Wednesday, May 14, 2008

as of recently

i have been home and it has been so nice.
except now im not home anymore. im in Carborro, Nc for 2 days.
it is so nice here. i want to live here now. really badly.

i have simply been enjoying peoples company as of recently and it feels right.

it feels like something i always want. Just sitting and talking and listening.

i love the people i love and the people who love me.

i have a crazy brain i realized but its ok. i like it that way.

i just slept the latest i have slept since i have been home. I had been having problems sleeping and waking up eveery 3 hours etc. last night i slept in my car outside a bakery and just slept till 1130am. it feels great. best sleep ve had since ive been home.

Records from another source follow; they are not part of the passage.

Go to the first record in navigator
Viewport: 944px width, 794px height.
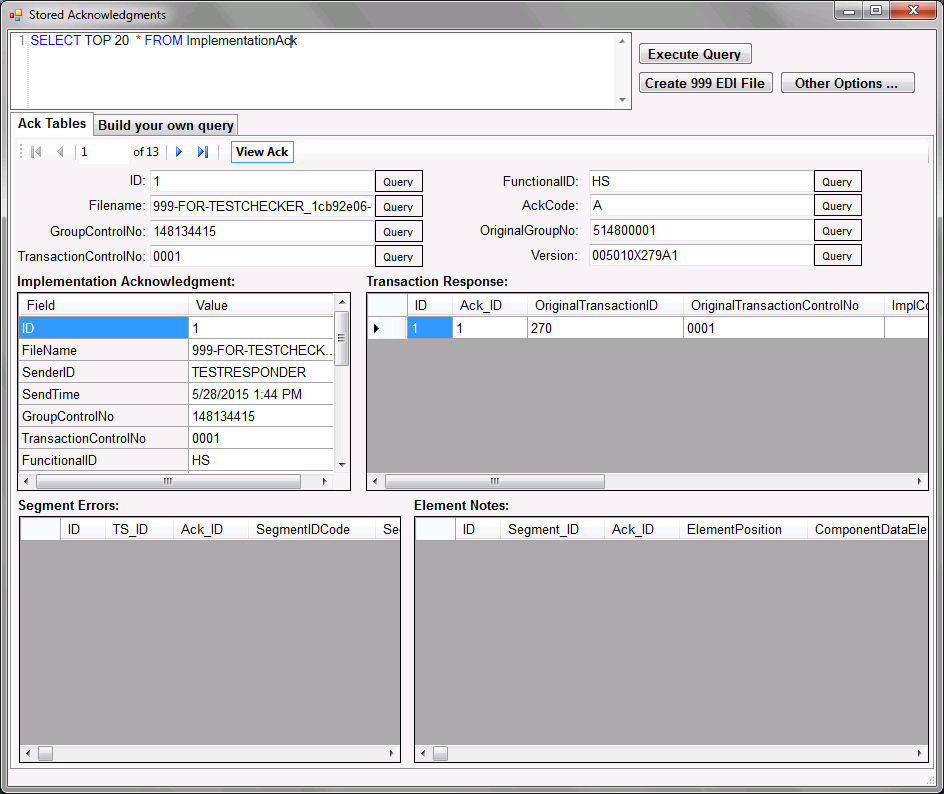[x=37, y=152]

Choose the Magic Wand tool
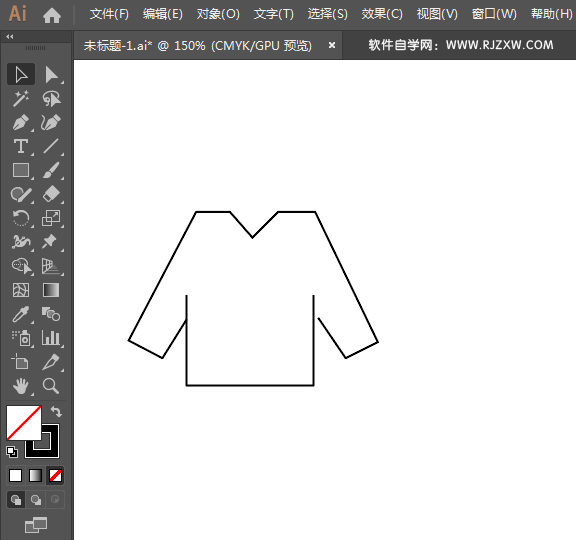click(x=21, y=98)
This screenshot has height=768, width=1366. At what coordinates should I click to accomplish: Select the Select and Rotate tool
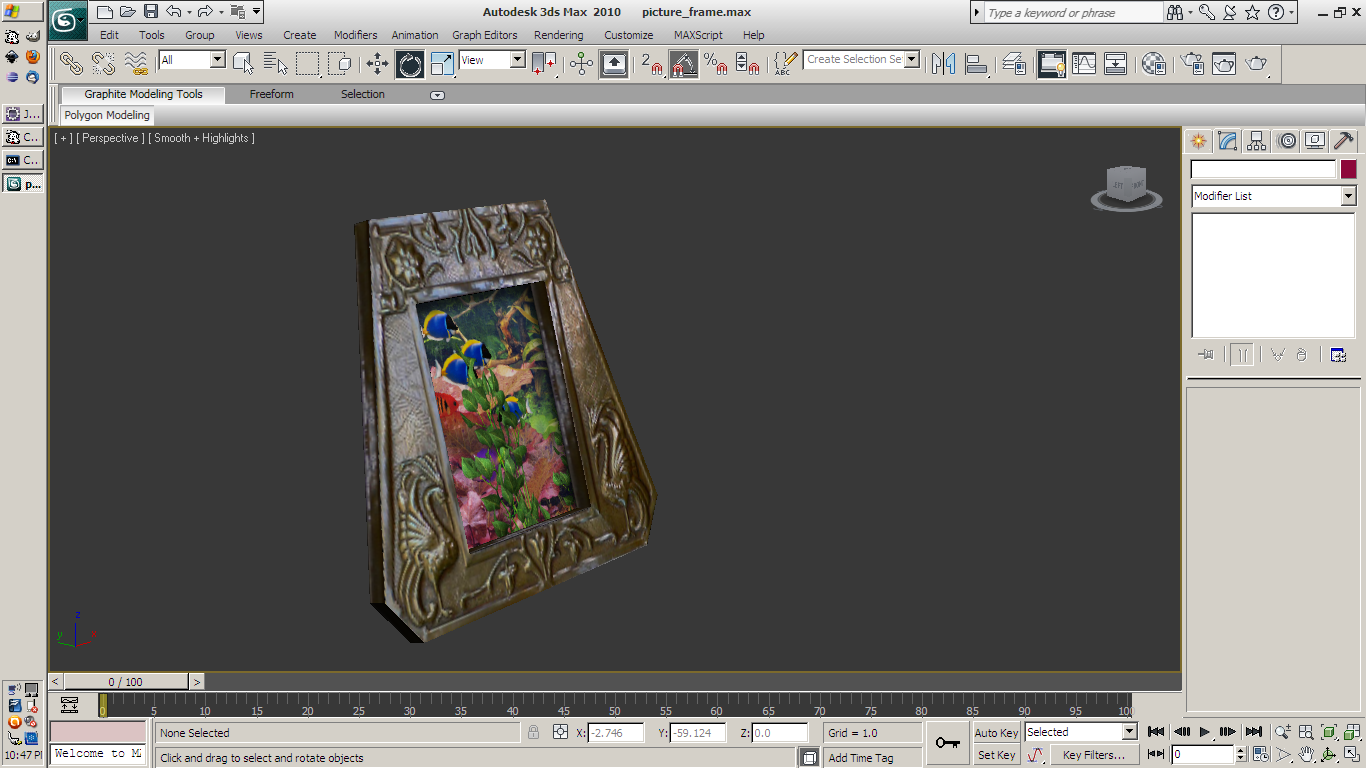[x=410, y=64]
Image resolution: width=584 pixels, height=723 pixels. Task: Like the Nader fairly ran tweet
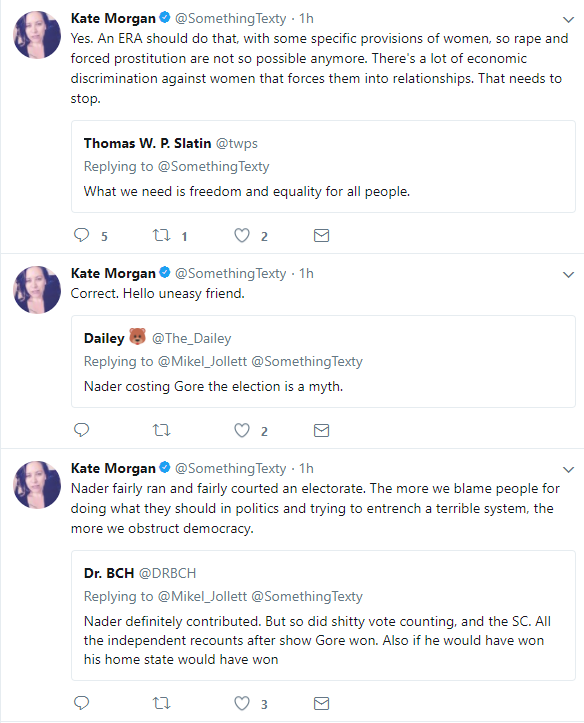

im being taught so much. its an overload. im learning and trying to be patient and wise. im learning to trust and to live and not worry.

these are things i will always struggle with but as of recently learning to trust is so hard. i want to control and make everything right. thats not what happens and thats not reality. i have to accept that.

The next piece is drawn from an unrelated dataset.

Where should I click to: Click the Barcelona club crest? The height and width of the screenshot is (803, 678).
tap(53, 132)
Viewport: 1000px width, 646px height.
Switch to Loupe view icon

i want people to see what i see and how it makes sense. but they dont. they might never. some might. others might just want to throw up. i dont know.

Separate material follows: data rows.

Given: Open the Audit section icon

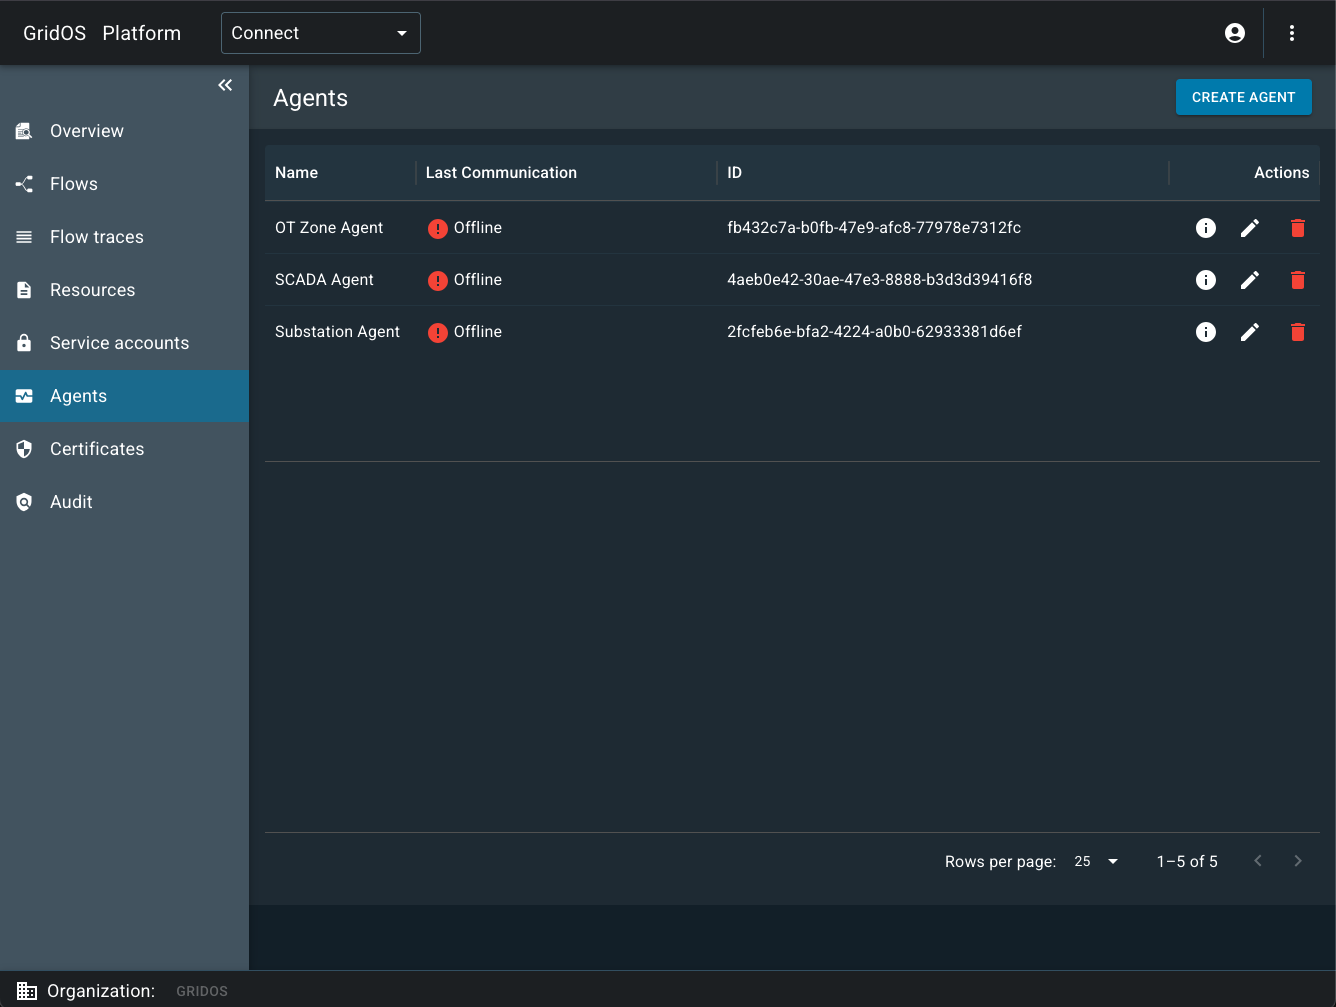Looking at the screenshot, I should point(24,502).
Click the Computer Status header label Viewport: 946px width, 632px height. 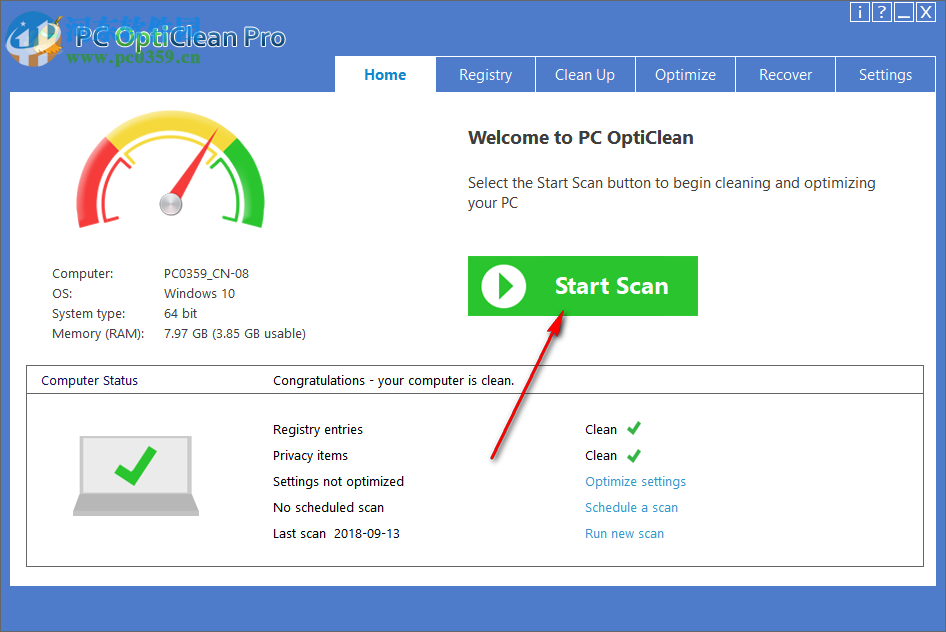pyautogui.click(x=88, y=380)
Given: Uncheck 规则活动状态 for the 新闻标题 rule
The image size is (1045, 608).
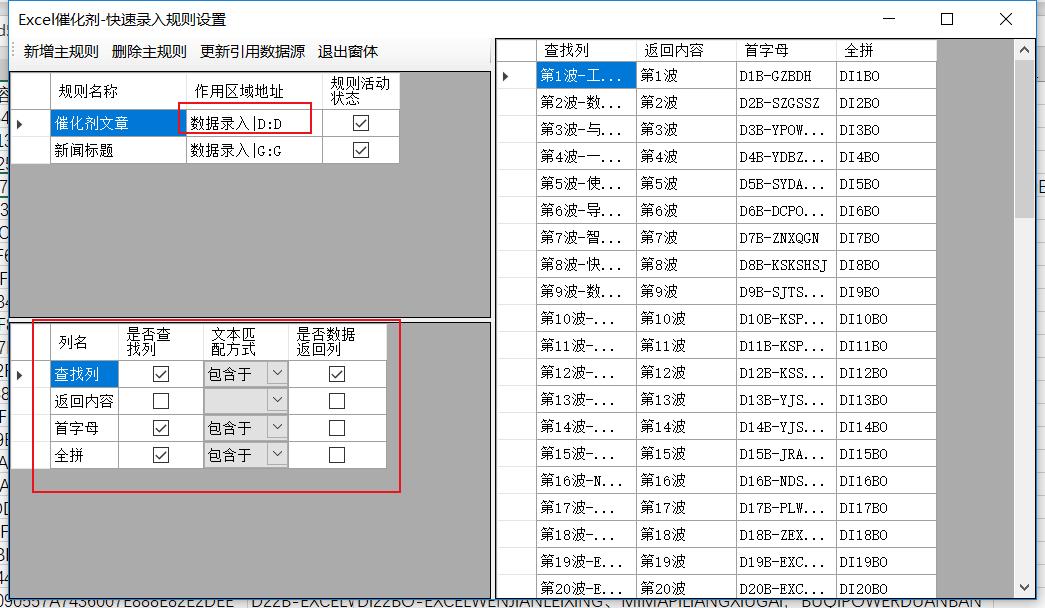Looking at the screenshot, I should [x=362, y=149].
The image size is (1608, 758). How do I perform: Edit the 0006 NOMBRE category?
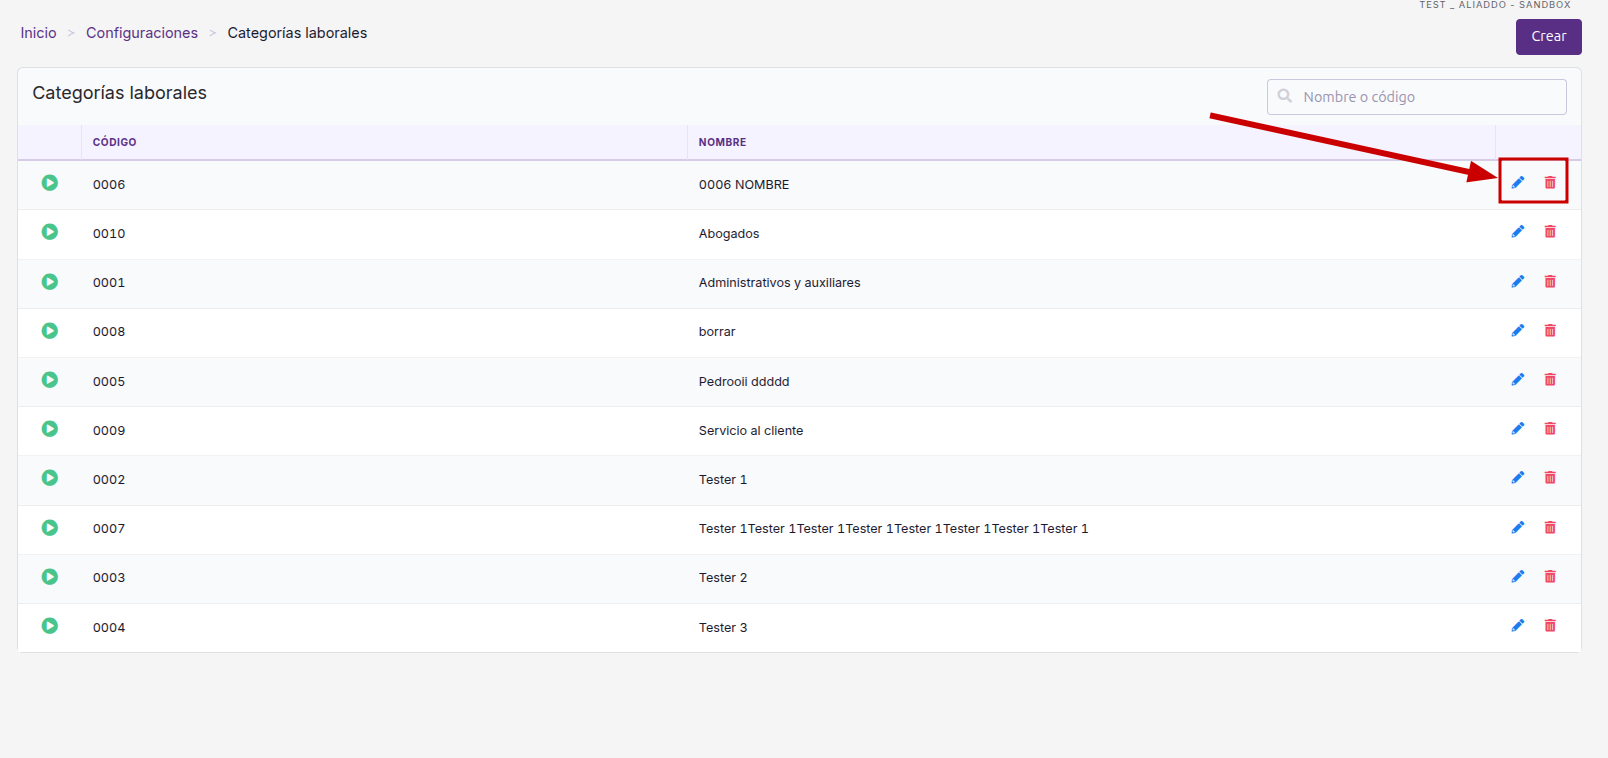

im getting better and better at living alone. i dont know what this means but i just know that when im completely by myself nothing bothers me. nothing. i dont think about clothes or showers or food or friends or what to do. i just sit and watch and think. i think i need to travel by myself for a year.

the whole world for a year and go where i go. let the Lord lead me.

thats what i will do.

"its time to march. let us sing and let us dance, let us throw our hands in the air and rejoice. is this not what we thought? is this not why we smile? is this not why we live? lets dance, lets sing, lets rejoice."

1 comment:

kylieboudreau said...

what! I didn't! it's just the picture is really big so the screen crops it. if you scroll over to the right your feet are in it. duh!